§ The request:
Copy out the lines from the one containing "Task: Click the Touchscreen 'Without' value" to the one containing "pos(621,338)", both included, without changing anything.

§ Rows on where targets show up:

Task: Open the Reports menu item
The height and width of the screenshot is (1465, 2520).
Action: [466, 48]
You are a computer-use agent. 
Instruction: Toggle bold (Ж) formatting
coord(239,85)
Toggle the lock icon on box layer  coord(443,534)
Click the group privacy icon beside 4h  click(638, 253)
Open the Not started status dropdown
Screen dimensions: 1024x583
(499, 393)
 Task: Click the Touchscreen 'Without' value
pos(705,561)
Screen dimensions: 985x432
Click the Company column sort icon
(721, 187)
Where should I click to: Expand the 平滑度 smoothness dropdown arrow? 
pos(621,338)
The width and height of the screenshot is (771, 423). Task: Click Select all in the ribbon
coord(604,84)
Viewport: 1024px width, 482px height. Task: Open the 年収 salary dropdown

§ Response:
 Task: Click the Touchscreen 'Without' value
pos(705,561)
Screen dimensions: 985x432
Click the Company column sort icon
(721, 187)
Where should I click to: Expand the 平滑度 smoothness dropdown arrow? 
pos(621,338)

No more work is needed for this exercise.